ただし、法人設立には費用と手間がかかるほか、役員報酬を低く設定すると将来の厚生年金受給額も少なくなります。必ず税理士に相談した上で判断してください。
まとめ|フリーランスエンジニアの保険設計ロードマップ
フリーランス転向後の社会保険は、「手続きの期限」と「選択の判断」が重なる複雑な領域です。しかし一度整理してしまえば、年収に応じて最適化できる「設計できるもの」でもあります。
独立1年目・2年目・3年目の保険設計チェックリスト
独立直前〜1年目(手続き最優先期):
- 退職後14日以内に国民健康保険・国民年金の切り替え手続き
- 任意継続を検討する場合は20日以内に申請
- 独立初年度は前年(会社員時代)の収入で保険料が決まることを認識
- 緊急資金(生活費6ヶ月分)の確保を開始
2年目(最適化フェーズ):
- 前年の実際の収入を元に、国保・任意継続・国保組合を比較し直す
- iDeCo・小規模企業共済の開始を検討
- 所得補償保険への加入を検討
3年目以降(安定フェーズ):
- 収入が安定し年収700万円超になった場合はマイクロ法人も視野に
- 老後資産の積み立てペースを確認・調整
案件収入の安定化と保険設計の関係
ここまで解説してきた保険設計は、安定した案件収入があってこそ機能します。毎月の収入が不安定なままでは、保険料を払い続けることも、緊急資金を確保することも難しくなります。

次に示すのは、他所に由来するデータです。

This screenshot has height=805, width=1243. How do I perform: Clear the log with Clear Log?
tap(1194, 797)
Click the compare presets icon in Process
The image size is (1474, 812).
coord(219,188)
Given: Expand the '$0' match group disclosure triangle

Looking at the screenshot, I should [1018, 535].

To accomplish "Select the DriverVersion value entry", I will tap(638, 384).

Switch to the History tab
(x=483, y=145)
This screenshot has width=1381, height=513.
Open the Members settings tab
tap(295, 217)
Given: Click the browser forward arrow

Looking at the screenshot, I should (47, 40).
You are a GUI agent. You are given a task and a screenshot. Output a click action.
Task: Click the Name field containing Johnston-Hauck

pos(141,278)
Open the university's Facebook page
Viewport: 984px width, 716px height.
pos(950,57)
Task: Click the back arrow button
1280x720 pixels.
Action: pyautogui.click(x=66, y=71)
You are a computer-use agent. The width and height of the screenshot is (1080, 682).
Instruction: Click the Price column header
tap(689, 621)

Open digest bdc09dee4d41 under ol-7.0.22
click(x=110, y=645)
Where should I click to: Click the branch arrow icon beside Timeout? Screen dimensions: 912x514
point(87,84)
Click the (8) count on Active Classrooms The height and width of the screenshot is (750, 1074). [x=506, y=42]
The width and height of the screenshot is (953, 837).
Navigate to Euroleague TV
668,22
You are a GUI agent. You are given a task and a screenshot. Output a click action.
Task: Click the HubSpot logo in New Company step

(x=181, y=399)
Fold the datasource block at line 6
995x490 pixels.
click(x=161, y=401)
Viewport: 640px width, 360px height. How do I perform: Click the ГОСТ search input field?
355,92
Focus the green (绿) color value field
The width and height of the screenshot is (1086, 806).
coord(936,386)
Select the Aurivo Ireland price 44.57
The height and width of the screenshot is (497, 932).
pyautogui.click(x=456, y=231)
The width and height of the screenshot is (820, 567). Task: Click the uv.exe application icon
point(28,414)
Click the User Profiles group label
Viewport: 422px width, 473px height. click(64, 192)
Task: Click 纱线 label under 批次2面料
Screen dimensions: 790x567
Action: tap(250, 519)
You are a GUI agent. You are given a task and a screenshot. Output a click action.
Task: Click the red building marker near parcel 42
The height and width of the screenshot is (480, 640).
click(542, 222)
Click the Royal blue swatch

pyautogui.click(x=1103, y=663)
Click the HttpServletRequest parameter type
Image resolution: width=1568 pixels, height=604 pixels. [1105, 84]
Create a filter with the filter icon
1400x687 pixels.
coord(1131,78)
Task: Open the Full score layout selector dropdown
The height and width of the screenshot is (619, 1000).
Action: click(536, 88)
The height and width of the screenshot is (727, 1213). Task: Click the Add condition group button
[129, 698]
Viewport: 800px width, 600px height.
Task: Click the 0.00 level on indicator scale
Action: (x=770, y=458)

高単価・継続型の案件を安定的に確保することが、フリーランスの保険設計の土台です。案件獲得の仕組みについては、Workeeのフリーランス向けサービスもあわせてご覧ください。
フリーランスエンジニアとして長く活躍するためには、スキルを磨くのと同じように、社会保険の仕組みを理解した上で自分に合った設計をしていくことが大切です。本記事が、その最初の一歩の助けになれば幸いです。